Well, as you can tell I've done a lot of research online!! I'm sure I'll find even more places eventually!


----------



## Laurie S. (Dec 4, 2007)

Well, _hell_ yeah, add Dudleytown to my list!! Those pics in the link are *creepy* and legend has it that Edmund Dudley was beheaded by King Henry VIII for treason, putting a curse on all other Dudley's....have y'all checked this link out?? Thanks *Tombstone*, that's cool!

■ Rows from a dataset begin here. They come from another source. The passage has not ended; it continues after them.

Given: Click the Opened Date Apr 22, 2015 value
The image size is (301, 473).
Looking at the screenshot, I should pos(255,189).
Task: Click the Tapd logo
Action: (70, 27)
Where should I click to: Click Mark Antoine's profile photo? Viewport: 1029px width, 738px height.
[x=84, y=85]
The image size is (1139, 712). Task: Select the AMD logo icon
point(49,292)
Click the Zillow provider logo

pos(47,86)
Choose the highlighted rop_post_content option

Oh _*Madame*_, I know you *MUST* be joking about the doll museum...why, you realize how completely hysterical I would be, right? I mean, I'd be in, 'slap her, she's hysterical!' mode....I do not wish to place that responsibility upon you, Madame. 



*digbugsgirl*, I WISH we got Ghost Hunters!! Alas, we only have $9.95/mo. basic cable which doesn't pick up that channel...but you have introduced me to more googling possibilities!  A couple of those options I remember from Unsolved Mysteries segments, though..yes, I LOVELOVELOVE Unsolved Mysteries!


----------



## Madame Turlock (Nov 2, 2007)

> Oh Madame, I know you MUST be joking about the doll museum...why, you realize how completely hysterical I would be, right? I mean, I'd be in, 'slap her, she's hysterical!' mode....I do not wish to place that responsibility upon you, Madame.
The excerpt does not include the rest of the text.